===== Source data =====

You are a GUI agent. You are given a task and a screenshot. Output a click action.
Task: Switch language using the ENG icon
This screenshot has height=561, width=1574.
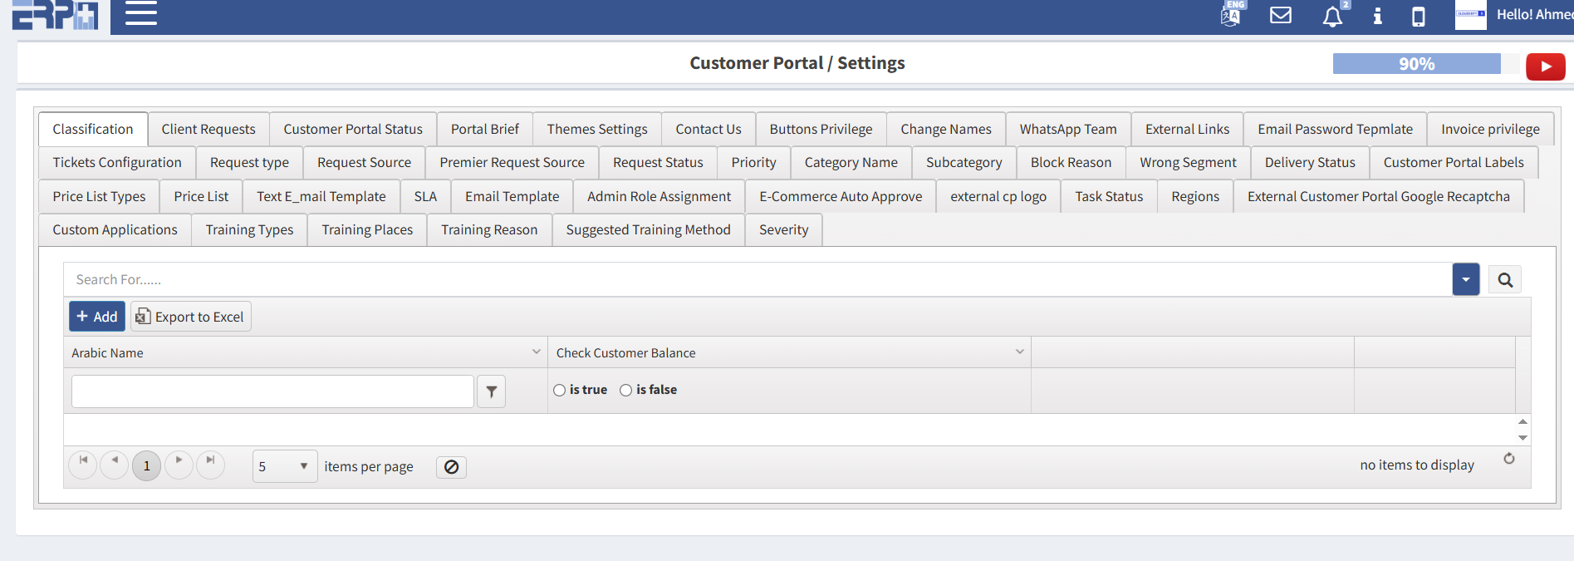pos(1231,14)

=====
===== Source data =====

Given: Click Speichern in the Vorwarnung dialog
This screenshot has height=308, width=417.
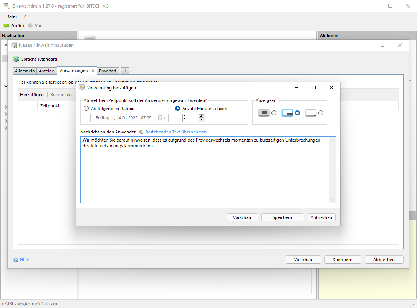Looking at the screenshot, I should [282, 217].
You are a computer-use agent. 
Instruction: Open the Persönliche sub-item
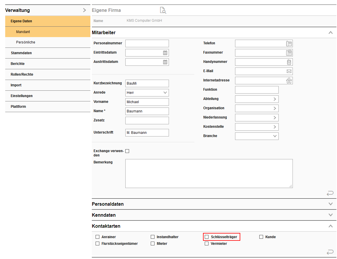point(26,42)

=====

— Exercise requirements —
Write out the stretch from the line containing "You are a GUI" through the line containing "pos(1231,14)" again, swapping "screenshot" for "screen capture" and keeping everything else the same. Leave the pictures out of your answer.

— Response to this exercise —
You are a GUI agent. You are given a task and a screen capture. Output a click action.
Task: Switch language using the ENG icon
This screen capture has height=561, width=1574.
pos(1231,14)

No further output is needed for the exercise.